Problem description >>
Search the records below for "computer" and copy every line it turns up in.

Saved data entries
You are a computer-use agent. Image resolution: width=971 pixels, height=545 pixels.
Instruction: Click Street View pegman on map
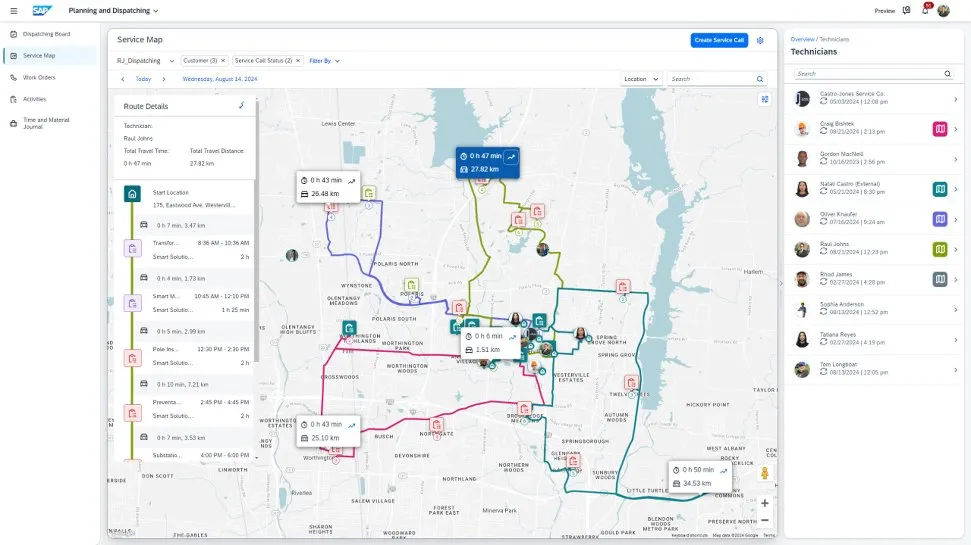(764, 473)
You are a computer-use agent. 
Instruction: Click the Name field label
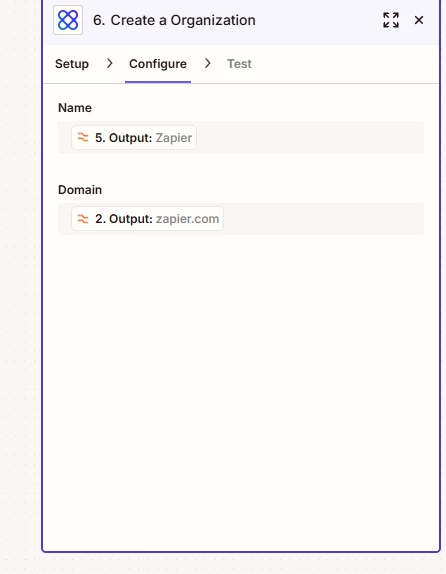[75, 108]
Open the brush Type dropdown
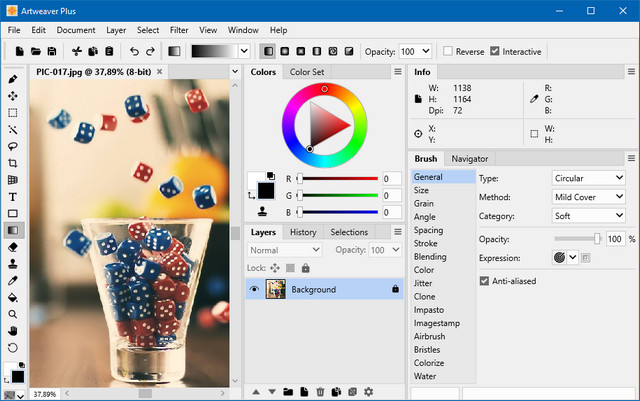 coord(589,178)
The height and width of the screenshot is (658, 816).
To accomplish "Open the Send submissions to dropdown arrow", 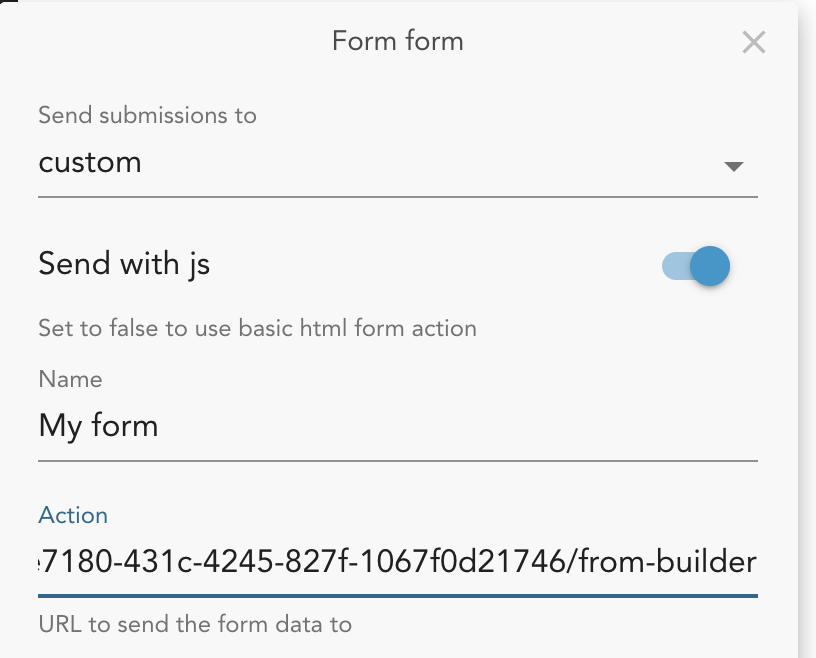I will point(734,166).
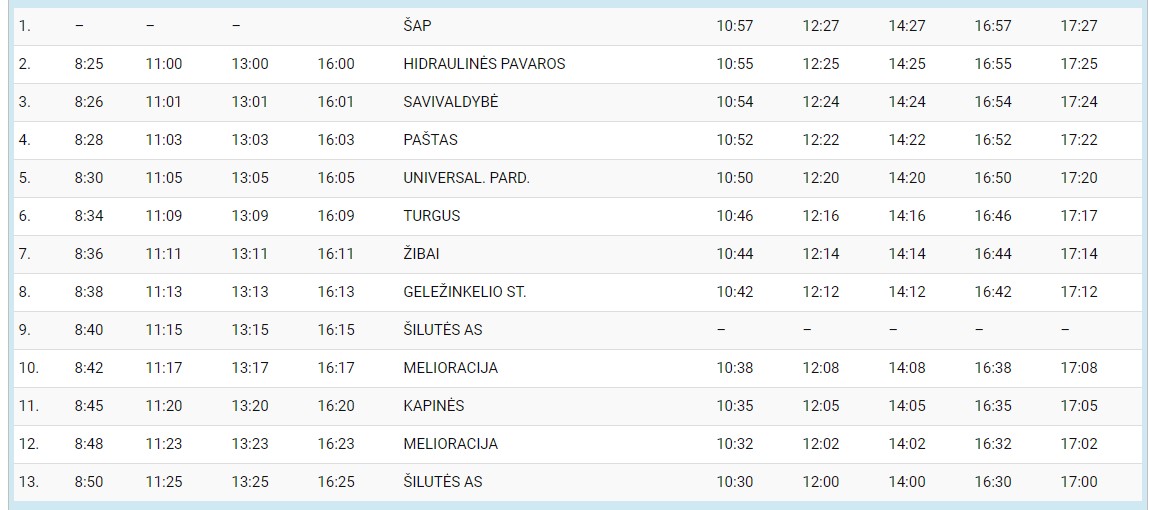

Task solution >>
You are a computer-use agent. Image resolution: width=971 pixels, height=545 pixels.
You are a computer-use agent. 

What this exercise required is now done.